Michiganders have gotten used to reading and watching about oil spilled in the Gulf of Mexico. But not in Southern Michigan.

“Where’s this starting at and why?

The spill started Sunday night or Monday morning from a broken oil pipeline. It’s owned by Enbridge Energy Partners, L.P. The company’s website says it is “A leader in energy delivery, with deep roots in liquid petroleum and natural gas transportation.” The pipeline runs from Alberta Canada, through North Dakota, over to Indiana and through to Port Huron on its way back to up to Montreal. In just two days, Enbridge has delivered 20,000 barrels of crude oil into the Kalamazoo River. David Wood says environmental damage hurts the economy too.

“This is what? Twice that two foreign oil companies turn around and try to screw up our coasts, our economic system? Stop pumping oil man.”

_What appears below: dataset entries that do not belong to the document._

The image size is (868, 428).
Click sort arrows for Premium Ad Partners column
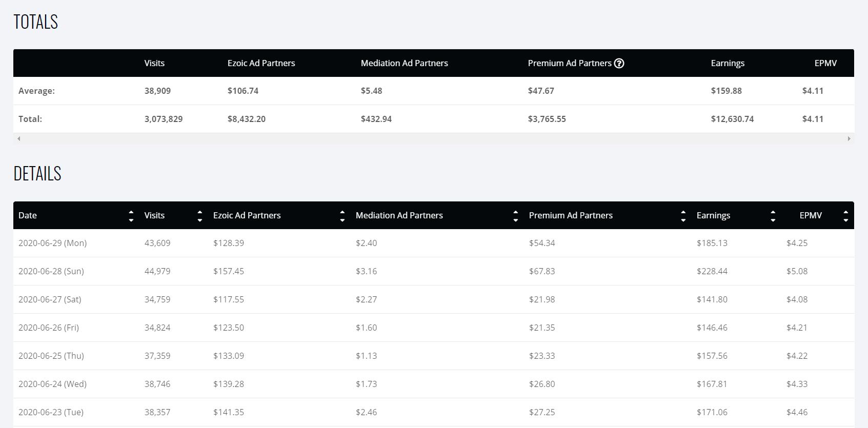(683, 216)
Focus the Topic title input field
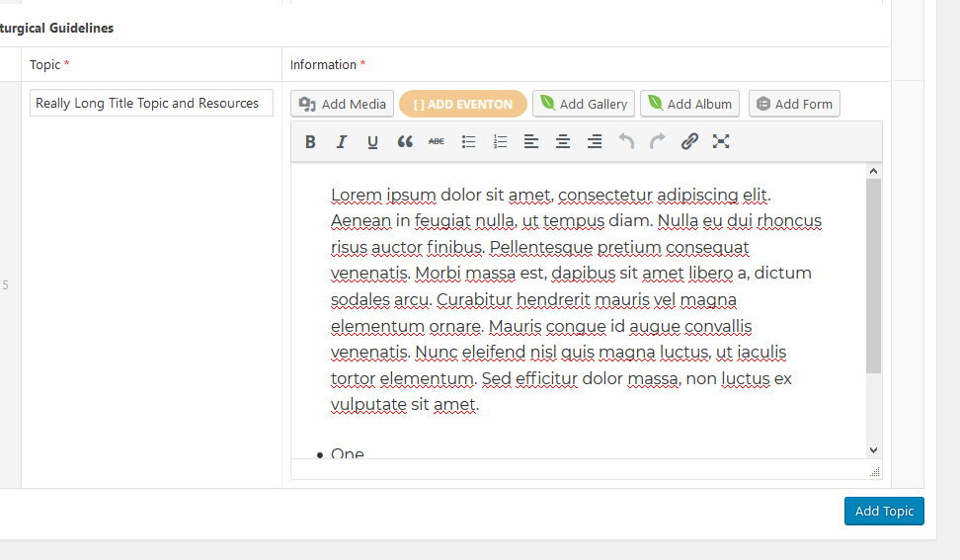This screenshot has height=560, width=960. point(151,103)
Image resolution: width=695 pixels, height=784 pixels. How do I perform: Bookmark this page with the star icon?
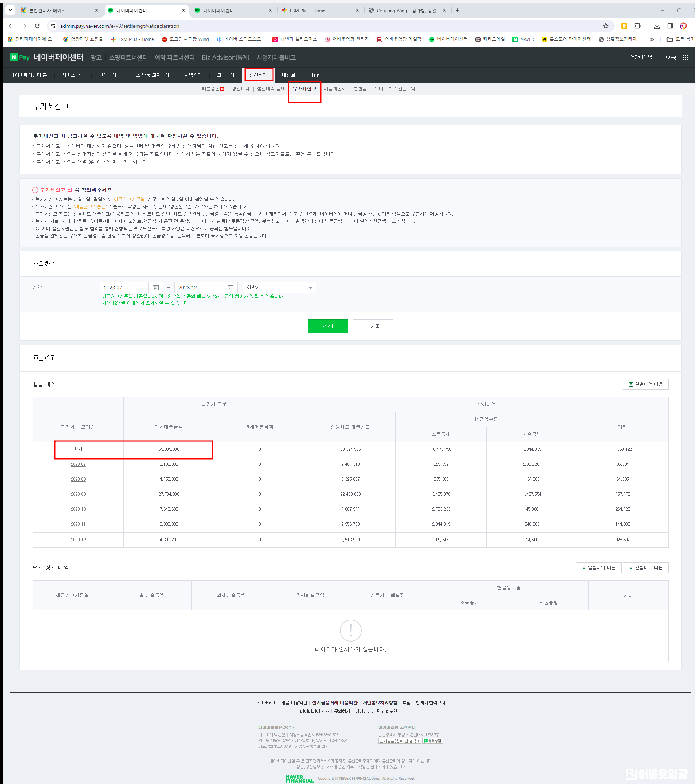pos(606,26)
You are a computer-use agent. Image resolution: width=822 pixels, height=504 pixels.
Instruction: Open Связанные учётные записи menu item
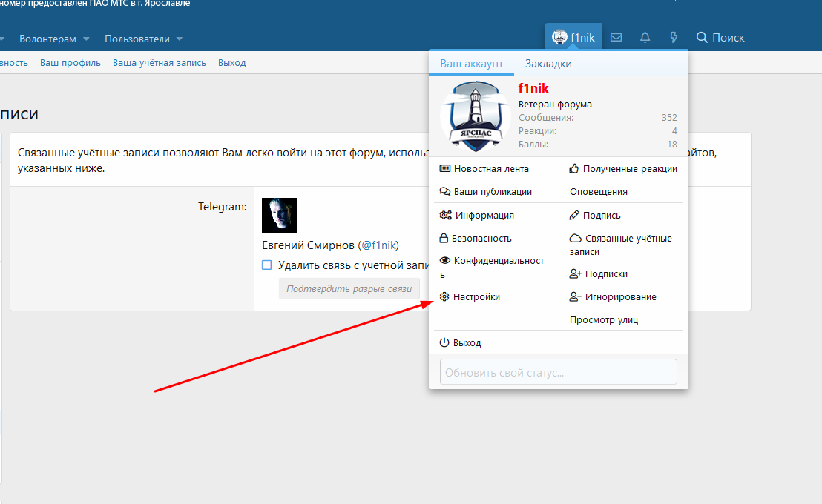click(620, 245)
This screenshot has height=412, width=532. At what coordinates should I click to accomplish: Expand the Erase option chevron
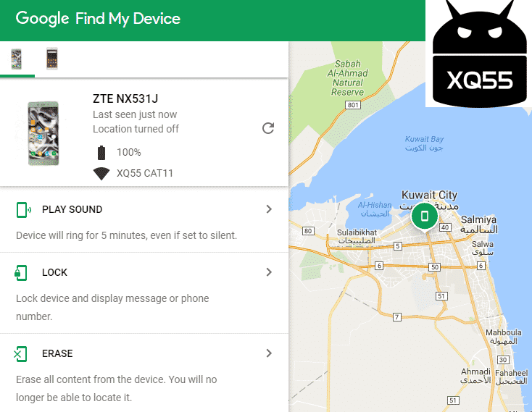(x=269, y=353)
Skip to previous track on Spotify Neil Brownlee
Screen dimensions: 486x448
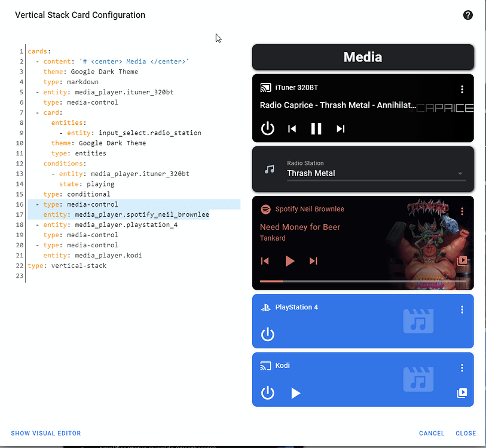click(x=264, y=261)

Wood says he’s ready to sacrifice his own oil consumption to avoid disaster.

“If you turn around and go back to horse and buggy or bike. Out of all the years they drove horse and buggy or bicycles you never had a problem like this. It’s just that everybody wants to go faster and get some place faster. There’s no point behind it. Just leave earlier. Do you know this river well? I’ve lived here all my life.”

Wood says he’s a truck driver who practices what he preaches. He burns corn based ethanol.

“My truck runs off of E85.”

Teresa Reinhart drove over from Battle Creek.

“It’s disgusting. It’s sickening and sad. It’s the topic of conversation everywhere. You can smell it for miles. It makes you want to cry. What does it smell like? Like tar. Like burning. Something burning.”

Would Reinhart drive less if she could help avoid disasters?

“Oh sure absolutely. If it could prevent this.”

A Michigan conservation officer said EPA officials are calling this the worst ever oil spill in the upper midwest. Governor Granholm flew over in a helicopter. At a news conference last night she called the pipeline company’s response “anemic.” The White House promised to help. So how can the pollution be stopped?

“Notify the DNR. Have them use their resources to stem the flow first of all. Somehow they gotta stop the flow. The clean up is gonna take weeks if not months.”

Jerry Gilbert is a former Fire Chief of Battle Creek. He and his wife Jane live next to a pond where 20 geese rested in the shade.

“Did you see the oil on all those geese. So sad.”

The geese were all black. Oil stained their white underbellies.

Where Talmadge Creek flows into the Kalamazoo, an Enbridge Energy crew tried to block the oil with rubber walls. They skimmed then pumped it through long tubes sent to semi-tanker trucks. John Lerg arrived from the DNRE wildlife division. He found a muskrat soaked in oil in some grass.

“That could be a young of the year. It is a little small. But I’m used to muskrats with a full fleece. Obviously the oil has matted it down. We’re saving it as proof. There’s nothing like a dead animal to prove the loss.”

For Michigan Now I’m Chris McCarus in Marshall Township, Calhoun County.